Scientific classification
- Kingdom: Animalia
- Phylum: Chordata
- Class: Aves
- Order: Passeriformes
- Family: Cisticolidae
- Genus: Orthotomus
- Species: O. chaktomuk
- Binomial name: Orthotomus chaktomuk Mahood et al., 2013

= Cambodian tailorbird =

- Genus: Orthotomus
- Species: chaktomuk
- Authority: Mahood et al., 2013
- Conservation status: NT

Species of bird

The Cambodian tailorbird (Orthotomus chaktomuk) is a species of bird endemic to Cambodia, likely confined to a single dense shrub habitat in the floodplain of the Mekong river.
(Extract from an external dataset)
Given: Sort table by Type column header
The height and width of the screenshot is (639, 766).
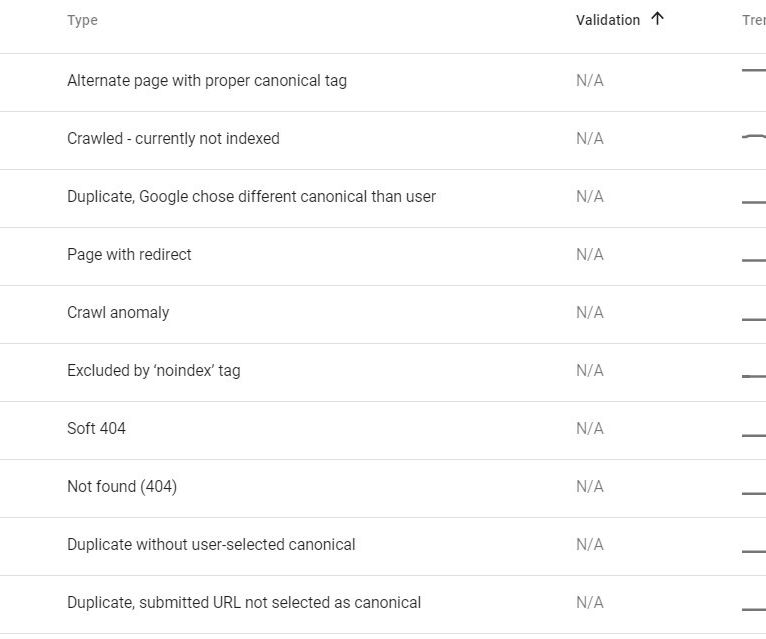Looking at the screenshot, I should tap(82, 20).
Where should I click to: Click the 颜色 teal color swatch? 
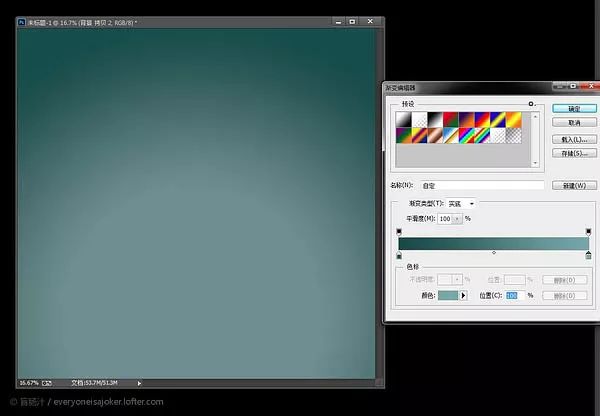click(447, 295)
It was first discovered and recorded by scientists in 2009 in Phnom Penh, the capital of Cambodia, during avian influenza checks. In 2013, it was determined to be a unique species and formally described. It is a very small bird, about 10 cm long, with an orange-red tuft on its head.

==Discovery==
The Cambodian tailorbird was discovered in Phnom Penh, the capital of Cambodia, in 2009, during avian influenza checks. Since then, it has been spotted in various parts of Phnom Penh, including on a construction site where bird researcher Ashish John photographed it. His picture was later used to help describe the bird.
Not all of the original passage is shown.